During my 5 years of M.E./C.F.S. advocacy, I have discovered two different sets of people within the general public. One set of people heard of ‘Yuppy flu’ in the 1980s, don’t know much about the condition, but assume that now, nearly 40 years later, we have progressed as a community and have treatment or a cure. No, we haven’t progressed at all, we still struggle to get research funding let alone have discoveries of treatments or cures. The other set of people think they know what M.E./C.F.S. is and don’t believe it to be a serious condition. They don’t see the need for training. My point to these people is that if only around 5% of medical professionals around the globe receive training on M.E./C.F.S. and if the medical and scientific communities are still, in 2019, arguing about what M.E./C.F.S. is, how can you claim to understand the condition?

M.E./C.F.S. is a seriously debilitating, fluctuating, complex, neurological condition that affects 250,000 in the UK and 17-30 million worldwide. The patient community is waiting; waiting for our condition to be taken seriously, waiting for treatments to be discovered, and waiting for the stigma to be reduced to make living with the condition more bearable. I had the realisation that our situation could be improved greatly with the education of those professionals who have a duty of care over us in workplaces, schools, and healthcare environments. Patients currently experience stigma, disbelief, ignorance in all three sectors.

M.E./C.F.S. patients are so desperate for progress that they become experts on their own condition, myself included. We read every research paper, respond to every request for information from charities about our symptoms in the hope that it will lead to fresh ideas, we also share advice within the community about how to ‘treat’ various symptoms that do not have any officially recognised treatments. The M.E/C.F.S. community is a very inclusive club, we live in a kind of bubble, we even have our own language with ‘spoonies’, ‘crashed’ and ‘payback’. Stripy Lightbulb CIC wants to widen the club’s membership. We want the wider public to get engaged with the subject too, that is the only way we will progress. While it is semi-acceptable for Joe Bloggs the Greengrocer to not understand about M.E./C.F.S, it is not acceptable for an Occupation Health therapist to not know enough about the condition to adequately support staff within the workplace.

I have attended corporate business events as Managing Director of Stripy Lightbulb CIC and have been told by various high-flying business owners that ‘We know M.E. is a global health crisis, something needs to be done’. I know. I’m doing it through education.

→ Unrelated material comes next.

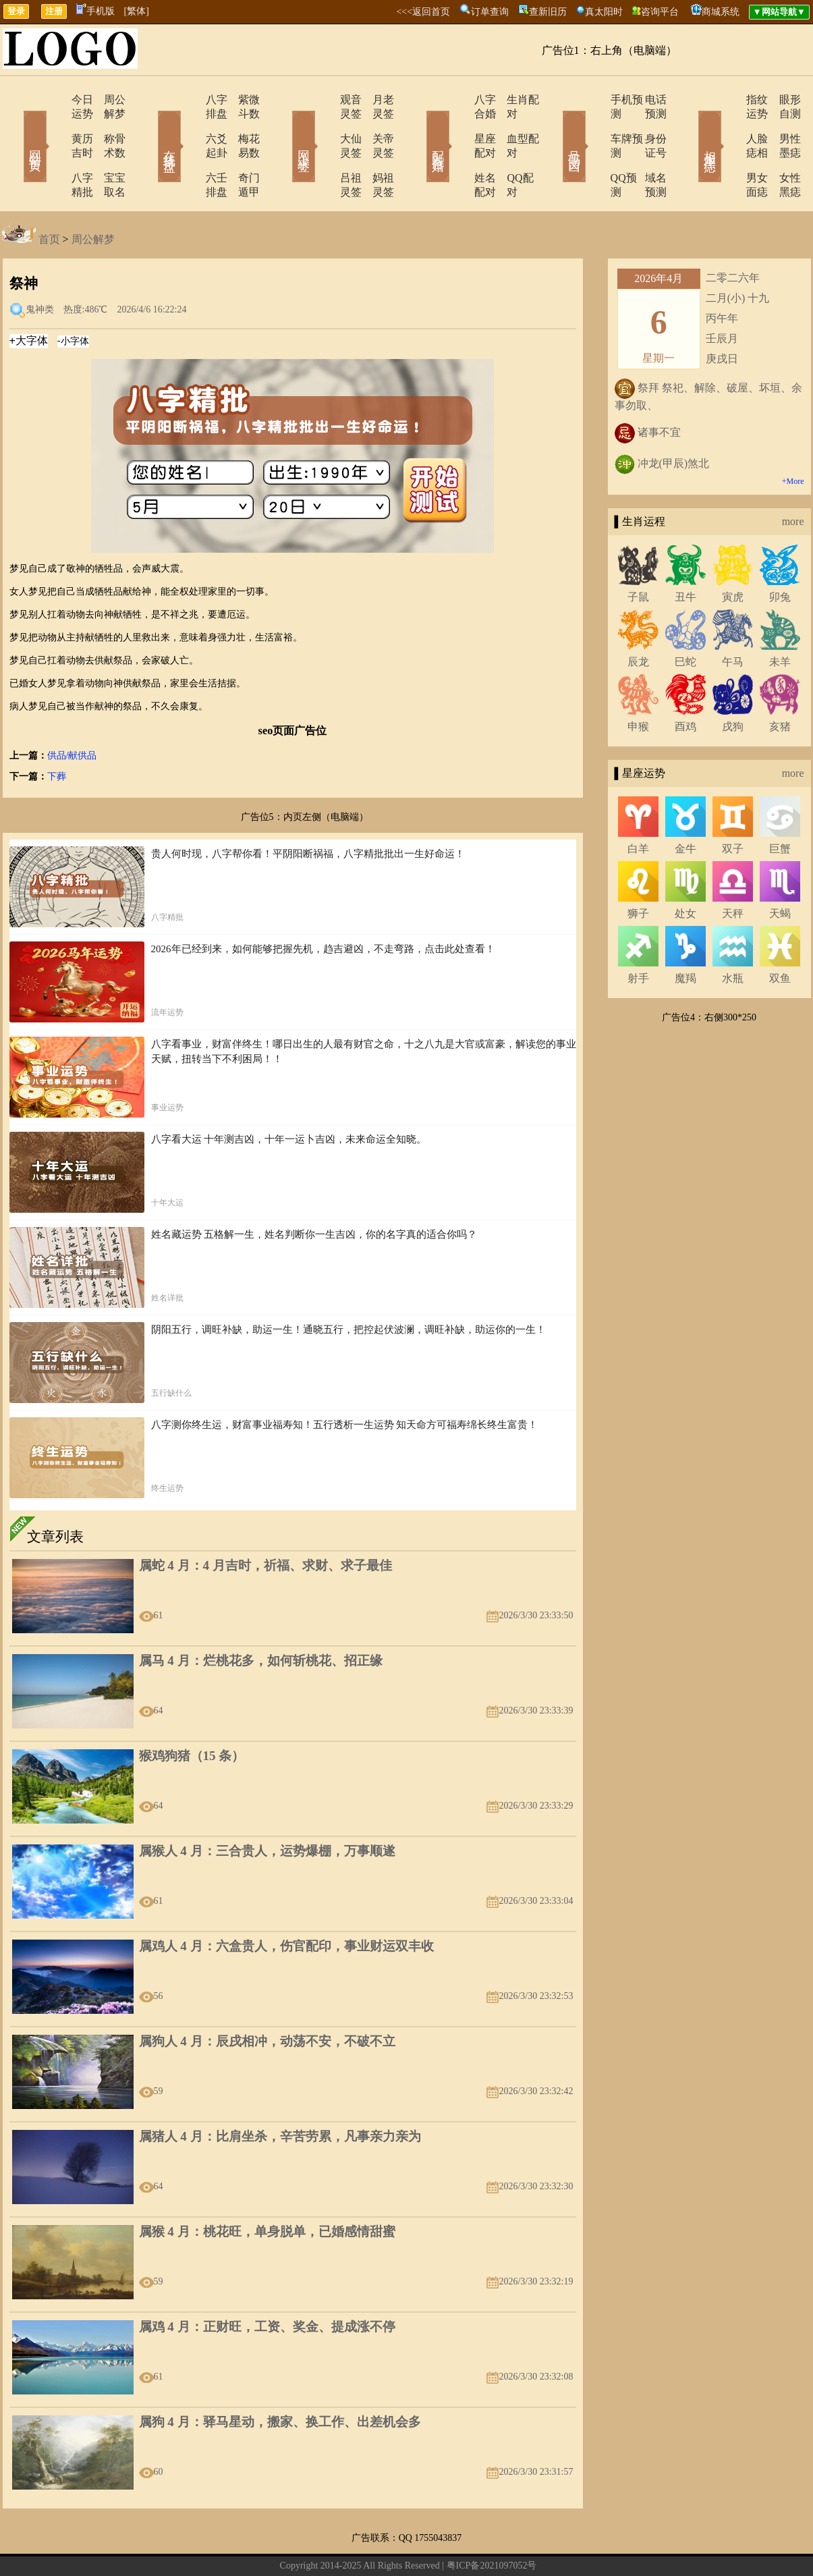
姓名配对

By undertaking a Stripy Lightbulb CIC CPD accredited M.E./C.F.S. e-training course, you will be benefiting the M.E./C.F.S. community in 3 ways:

  • Helping us to smash the stigma
  • Helping us to raise research funding (50% of our surplus is going to research)
  • You will be able to adequately support M.E./C.F.S. patients under your duty of care.

M.E./C.F.S. can’t be included within a ‘Disability confident’ label if you haven’t had training on the condition. M.E./C.F.S. doesn’t fit with standard disability practices due to the fluctuating nature of the condition. You need to know and understand that M.E./C.F.S. is a unique disability and requires specific individualistic management from both the patient and employer/teacher/healthcare professional.

I’ve given you loads of reasons as to why you should do Stripy Lightbulb’s e-training, why wouldn’t you?